Brendel Karl, Dartois Céline, Comets Emmanuelle, Lemenuel-Diot Annabelle, Laveille Christian, Tranchand Brigitte, Girard Pascal, Laffont Céline M, Mentré France
INSERM, U738, Paris, France.
Clin Pharmacokinet. 2007;46(3):221-34. doi: 10.2165/00003088-200746030-00003.
Model evaluation is an important issue in population analyses. We aimed to perform a systematic review of all population pharmacokinetic and/or pharmacodynamic analyses published between 2002 and 2004 to survey the current methods used to evaluate models and to assess whether those models were adequately evaluated. We selected 324 articles in MEDLINE using defined key words and built a data abstraction form composed of a checklist of items to extract the relevant information from these articles with respect to model evaluation. In the data abstraction form, evaluation methods were divided into three subsections: basic internal methods (goodness-of-fit [GOF] plots, uncertainty in parameter estimates and model sensitivity), advanced internal methods (data splitting, resampling techniques and Monte Carlo simulations) and external model evaluation. Basic internal evaluation was the most frequently described method in the reports: 65% of the models involved GOF evaluation. Standard errors or confidence intervals were reported for 50% of fixed effects but only for 22% of random effects. Advanced internal methods were used in approximately 25% of models: data splitting was more often used than bootstrap and cross-validation; simulations were used in 6% of models to evaluate models by a visual predictive check or by a posterior predictive check. External evaluation was performed in only 7% of models. Using the subjective synthesis of model evaluation for each article, we judged the models to be adequately evaluated in 28% of pharmacokinetic models and 26% of pharmacodynamic models. Basic internal evaluation was preferred to more advanced methods, probably because the former is performed easily with most software. We also noticed that when the aim of modelling was predictive, advanced internal methods or more stringent methods were more often used.
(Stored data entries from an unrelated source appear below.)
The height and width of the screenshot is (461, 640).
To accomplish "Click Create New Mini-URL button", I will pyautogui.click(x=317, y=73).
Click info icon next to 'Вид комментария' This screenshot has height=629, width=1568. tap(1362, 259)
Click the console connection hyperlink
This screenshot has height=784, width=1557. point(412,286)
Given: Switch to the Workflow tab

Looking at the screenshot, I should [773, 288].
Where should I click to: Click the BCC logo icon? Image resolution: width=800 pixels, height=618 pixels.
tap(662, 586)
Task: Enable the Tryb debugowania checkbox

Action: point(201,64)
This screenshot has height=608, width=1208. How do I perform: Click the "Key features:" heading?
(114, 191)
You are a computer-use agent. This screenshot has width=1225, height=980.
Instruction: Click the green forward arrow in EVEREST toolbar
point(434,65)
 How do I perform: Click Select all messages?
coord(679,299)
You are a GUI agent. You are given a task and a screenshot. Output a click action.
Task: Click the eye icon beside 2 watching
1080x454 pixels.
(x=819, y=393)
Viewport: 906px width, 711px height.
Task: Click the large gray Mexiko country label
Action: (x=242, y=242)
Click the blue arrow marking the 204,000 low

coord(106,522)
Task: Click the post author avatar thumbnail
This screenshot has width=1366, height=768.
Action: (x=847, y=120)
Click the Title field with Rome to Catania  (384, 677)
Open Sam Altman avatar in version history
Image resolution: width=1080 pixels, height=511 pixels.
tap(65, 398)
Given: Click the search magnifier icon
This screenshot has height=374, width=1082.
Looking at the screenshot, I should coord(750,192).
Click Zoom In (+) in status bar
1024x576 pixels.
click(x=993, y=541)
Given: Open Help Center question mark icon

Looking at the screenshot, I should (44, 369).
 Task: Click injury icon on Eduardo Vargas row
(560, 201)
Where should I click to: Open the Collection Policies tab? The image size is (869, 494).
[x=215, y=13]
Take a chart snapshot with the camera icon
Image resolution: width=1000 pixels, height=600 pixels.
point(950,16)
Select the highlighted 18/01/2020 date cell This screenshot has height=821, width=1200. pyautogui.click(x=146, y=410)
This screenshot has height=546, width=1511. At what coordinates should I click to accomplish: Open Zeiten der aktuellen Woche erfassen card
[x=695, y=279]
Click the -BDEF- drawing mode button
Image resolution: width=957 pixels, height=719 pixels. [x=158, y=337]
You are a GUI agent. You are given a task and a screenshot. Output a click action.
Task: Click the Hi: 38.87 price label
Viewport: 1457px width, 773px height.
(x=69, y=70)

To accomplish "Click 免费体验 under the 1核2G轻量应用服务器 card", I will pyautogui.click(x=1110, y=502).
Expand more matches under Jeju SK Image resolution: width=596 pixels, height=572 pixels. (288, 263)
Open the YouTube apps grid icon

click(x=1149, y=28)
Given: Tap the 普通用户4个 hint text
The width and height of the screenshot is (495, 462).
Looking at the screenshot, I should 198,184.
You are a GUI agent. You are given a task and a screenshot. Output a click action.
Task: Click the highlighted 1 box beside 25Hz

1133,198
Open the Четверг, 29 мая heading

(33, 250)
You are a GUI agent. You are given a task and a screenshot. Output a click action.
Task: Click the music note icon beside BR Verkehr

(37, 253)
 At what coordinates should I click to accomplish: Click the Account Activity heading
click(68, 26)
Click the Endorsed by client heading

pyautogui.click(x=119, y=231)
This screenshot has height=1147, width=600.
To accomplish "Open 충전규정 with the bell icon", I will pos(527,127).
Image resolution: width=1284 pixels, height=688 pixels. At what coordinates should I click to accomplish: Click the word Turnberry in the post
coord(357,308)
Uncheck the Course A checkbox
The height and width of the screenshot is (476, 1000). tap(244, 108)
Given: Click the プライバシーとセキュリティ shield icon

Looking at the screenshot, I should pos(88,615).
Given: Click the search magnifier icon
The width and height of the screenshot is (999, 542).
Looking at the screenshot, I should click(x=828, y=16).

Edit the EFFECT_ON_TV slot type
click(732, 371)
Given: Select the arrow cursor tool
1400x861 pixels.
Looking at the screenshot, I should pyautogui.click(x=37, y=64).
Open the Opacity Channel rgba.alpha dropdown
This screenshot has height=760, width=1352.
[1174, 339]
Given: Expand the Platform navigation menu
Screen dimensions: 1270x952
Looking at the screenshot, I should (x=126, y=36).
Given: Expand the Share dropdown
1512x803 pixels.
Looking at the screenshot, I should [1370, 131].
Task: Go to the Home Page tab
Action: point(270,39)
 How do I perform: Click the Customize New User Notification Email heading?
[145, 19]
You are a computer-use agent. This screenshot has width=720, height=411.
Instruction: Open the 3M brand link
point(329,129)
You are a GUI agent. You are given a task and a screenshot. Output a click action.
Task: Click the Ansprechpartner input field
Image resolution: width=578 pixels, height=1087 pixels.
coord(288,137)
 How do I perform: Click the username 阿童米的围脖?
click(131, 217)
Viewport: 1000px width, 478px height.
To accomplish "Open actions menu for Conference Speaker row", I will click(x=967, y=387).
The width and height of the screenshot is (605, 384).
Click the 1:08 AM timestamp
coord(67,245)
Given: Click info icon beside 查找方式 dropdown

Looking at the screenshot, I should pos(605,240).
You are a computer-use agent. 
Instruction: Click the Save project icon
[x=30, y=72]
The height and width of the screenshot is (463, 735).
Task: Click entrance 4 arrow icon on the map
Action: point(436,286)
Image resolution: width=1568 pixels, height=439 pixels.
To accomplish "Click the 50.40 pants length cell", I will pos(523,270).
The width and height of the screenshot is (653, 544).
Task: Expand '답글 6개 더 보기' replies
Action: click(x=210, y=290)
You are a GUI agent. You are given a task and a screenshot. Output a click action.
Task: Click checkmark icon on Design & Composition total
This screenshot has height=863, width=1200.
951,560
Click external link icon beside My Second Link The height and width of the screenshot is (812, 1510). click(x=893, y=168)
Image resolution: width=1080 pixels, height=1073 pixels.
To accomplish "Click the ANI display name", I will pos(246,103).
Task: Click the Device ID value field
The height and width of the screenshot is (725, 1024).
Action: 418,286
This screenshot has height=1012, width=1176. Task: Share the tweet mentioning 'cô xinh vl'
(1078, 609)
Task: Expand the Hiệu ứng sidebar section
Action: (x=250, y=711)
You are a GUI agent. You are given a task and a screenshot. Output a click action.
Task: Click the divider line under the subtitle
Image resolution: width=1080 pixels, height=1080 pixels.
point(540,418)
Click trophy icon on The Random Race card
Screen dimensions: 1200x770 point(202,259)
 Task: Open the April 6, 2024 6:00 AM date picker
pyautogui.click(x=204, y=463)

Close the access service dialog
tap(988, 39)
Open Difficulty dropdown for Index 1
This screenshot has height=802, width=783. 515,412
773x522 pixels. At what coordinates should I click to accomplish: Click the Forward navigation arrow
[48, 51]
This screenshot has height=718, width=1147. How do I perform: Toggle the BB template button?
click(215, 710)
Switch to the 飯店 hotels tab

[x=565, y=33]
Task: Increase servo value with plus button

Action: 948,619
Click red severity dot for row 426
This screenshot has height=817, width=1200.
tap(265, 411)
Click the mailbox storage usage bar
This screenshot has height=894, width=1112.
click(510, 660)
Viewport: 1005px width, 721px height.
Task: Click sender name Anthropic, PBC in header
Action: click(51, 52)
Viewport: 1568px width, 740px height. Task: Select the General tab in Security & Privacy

模型评估是群体分析中的一个重要问题。我们旨在对2002年至2004年间发表的所有群体药代动力学和/或药效学分析进行系统综述,以调查当前用于评估模型的方法,并评估这些模型是否得到了充分评估。我们使用特定关键词在MEDLINE中筛选出324篇文章,并构建了一个数据提取表,该表由一系列项目清单组成,用于从这些文章中提取与模型评估相关的信息。在数据提取表中,评估方法分为三个子部分:基本内部方法(拟合优度[GOF]图、参数估计的不确定性和模型敏感性)、高级内部方法(数据拆分、重采样技术和蒙特卡罗模拟)以及外部模型评估。基本内部评估是报告中最常描述的方法:65%的模型涉及GOF评估。50%的固定效应报告了标准误差或置信区间,但随机效应仅为22%。约25%的模型使用了高级内部方法:数据拆分的使用频率高于自助法和交叉验证;6%的模型使用模拟通过视觉预测检查或后验预测检查来评估模型。仅7%的模型进行了外部评估。通过对每篇文章的模型评估进行主观综合分析,我们判断28%的药代动力学模型和26%的药效学模型得到了充分评估。基本内部评估比更高级的方法更受青睐,可能是因为前者在大多数软件中都易于执行。我们还注意到,当建模目的是预测时,更常使用高级内部方法或更严格的方法。